[Opening EXERCISE DATA section]

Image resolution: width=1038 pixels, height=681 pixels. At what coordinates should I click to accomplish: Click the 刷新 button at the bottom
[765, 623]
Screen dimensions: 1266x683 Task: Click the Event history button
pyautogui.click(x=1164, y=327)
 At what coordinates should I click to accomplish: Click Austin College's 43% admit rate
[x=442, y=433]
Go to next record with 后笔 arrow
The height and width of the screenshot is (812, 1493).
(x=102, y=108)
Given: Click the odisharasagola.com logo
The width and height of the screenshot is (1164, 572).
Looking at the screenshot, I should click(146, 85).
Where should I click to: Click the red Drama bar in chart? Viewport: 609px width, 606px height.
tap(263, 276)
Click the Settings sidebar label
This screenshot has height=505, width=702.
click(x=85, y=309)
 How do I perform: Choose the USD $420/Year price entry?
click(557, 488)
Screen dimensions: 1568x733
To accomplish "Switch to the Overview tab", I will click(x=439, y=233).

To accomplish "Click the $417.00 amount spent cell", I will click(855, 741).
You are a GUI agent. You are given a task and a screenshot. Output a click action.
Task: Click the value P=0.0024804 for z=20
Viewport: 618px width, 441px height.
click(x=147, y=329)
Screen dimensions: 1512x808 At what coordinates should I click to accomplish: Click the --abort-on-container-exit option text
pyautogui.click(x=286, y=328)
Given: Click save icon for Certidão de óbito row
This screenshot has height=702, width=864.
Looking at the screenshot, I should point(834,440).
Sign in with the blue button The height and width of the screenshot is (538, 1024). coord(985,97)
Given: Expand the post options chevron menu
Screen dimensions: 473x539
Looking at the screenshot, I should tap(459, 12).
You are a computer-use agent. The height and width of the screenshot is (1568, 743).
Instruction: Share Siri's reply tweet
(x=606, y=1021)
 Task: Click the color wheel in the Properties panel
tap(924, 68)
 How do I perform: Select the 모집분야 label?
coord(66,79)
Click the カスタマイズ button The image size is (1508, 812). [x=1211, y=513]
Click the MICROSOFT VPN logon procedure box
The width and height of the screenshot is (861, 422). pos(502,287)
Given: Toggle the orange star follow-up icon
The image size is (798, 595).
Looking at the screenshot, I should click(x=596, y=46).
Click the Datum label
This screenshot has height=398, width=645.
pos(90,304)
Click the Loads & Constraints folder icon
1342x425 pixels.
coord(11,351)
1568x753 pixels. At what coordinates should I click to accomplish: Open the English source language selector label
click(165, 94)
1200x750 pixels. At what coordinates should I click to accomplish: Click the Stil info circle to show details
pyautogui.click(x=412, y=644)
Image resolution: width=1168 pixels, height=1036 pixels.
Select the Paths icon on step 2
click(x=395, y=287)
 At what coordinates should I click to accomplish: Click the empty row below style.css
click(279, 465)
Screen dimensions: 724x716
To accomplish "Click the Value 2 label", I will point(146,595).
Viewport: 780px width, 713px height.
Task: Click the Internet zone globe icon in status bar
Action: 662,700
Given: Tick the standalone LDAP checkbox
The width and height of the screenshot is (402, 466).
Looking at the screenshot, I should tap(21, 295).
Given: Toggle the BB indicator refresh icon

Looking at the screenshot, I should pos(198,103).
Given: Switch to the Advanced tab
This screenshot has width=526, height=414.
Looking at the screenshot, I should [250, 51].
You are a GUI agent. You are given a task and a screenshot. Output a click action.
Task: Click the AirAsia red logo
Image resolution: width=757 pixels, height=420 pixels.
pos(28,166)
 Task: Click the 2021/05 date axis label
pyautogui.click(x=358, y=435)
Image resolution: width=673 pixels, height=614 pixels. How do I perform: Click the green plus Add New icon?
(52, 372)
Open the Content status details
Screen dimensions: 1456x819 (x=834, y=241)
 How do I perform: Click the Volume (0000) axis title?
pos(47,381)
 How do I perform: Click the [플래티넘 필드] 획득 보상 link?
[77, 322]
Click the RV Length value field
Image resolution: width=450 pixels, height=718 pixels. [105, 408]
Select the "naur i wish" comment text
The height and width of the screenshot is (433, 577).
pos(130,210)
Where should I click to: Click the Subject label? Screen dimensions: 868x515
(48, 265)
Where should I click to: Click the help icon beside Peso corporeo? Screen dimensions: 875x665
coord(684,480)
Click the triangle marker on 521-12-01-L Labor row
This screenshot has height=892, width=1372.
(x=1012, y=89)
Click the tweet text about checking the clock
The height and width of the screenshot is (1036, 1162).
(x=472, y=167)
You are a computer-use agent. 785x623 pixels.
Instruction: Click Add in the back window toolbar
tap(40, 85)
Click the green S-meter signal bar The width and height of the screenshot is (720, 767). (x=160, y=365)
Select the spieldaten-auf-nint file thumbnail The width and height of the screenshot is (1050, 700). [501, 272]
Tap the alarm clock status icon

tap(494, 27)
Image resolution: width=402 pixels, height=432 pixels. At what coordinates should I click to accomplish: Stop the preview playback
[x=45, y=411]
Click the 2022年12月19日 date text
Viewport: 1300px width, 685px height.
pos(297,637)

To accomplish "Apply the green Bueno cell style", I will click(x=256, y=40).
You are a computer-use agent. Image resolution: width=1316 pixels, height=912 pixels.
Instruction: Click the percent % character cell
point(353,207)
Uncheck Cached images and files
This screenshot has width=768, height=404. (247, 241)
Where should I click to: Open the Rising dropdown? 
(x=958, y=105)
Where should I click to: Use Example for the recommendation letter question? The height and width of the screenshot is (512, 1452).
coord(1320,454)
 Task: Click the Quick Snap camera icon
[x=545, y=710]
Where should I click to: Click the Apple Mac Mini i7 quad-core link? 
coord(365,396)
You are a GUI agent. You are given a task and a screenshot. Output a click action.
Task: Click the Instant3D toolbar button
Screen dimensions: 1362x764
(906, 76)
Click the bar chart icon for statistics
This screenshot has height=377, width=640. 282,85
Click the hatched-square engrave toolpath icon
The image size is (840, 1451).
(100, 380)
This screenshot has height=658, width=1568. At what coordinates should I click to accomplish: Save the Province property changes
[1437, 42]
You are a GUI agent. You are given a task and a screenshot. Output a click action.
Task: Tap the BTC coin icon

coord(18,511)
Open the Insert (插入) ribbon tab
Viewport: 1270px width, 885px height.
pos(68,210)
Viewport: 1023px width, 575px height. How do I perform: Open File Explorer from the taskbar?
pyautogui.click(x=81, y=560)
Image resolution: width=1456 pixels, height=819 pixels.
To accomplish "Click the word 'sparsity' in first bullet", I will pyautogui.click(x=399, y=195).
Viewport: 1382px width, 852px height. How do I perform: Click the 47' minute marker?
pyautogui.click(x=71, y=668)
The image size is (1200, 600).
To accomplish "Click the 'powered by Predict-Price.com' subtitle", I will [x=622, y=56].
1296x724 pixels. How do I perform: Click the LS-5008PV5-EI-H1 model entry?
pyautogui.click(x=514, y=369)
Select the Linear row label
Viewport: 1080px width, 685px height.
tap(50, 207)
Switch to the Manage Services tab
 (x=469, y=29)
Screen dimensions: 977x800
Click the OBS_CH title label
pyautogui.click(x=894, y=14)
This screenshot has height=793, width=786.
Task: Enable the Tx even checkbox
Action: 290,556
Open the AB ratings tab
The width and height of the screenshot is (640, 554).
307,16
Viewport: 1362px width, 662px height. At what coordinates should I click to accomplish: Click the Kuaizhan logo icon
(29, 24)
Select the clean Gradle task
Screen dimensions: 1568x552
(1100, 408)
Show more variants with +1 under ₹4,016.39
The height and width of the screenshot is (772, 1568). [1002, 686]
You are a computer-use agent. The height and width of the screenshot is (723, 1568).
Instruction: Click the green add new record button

[Closing EXERCISE DATA section]

= PROBLEM DETAILS =
Beginning at the line above that contains "1200x750 pixels. At", return each line exactly through the line that contains "Screen dimensions: 724x716", and no others.

= ANSWER SPACE =
1200x750 pixels. At what coordinates should I click to accomplish: Click the Stil info circle to show details
pyautogui.click(x=412, y=644)
Image resolution: width=1168 pixels, height=1036 pixels.
Select the Paths icon on step 2
click(x=395, y=287)
 At what coordinates should I click to accomplish: Click the empty row below style.css
click(279, 465)
Screen dimensions: 724x716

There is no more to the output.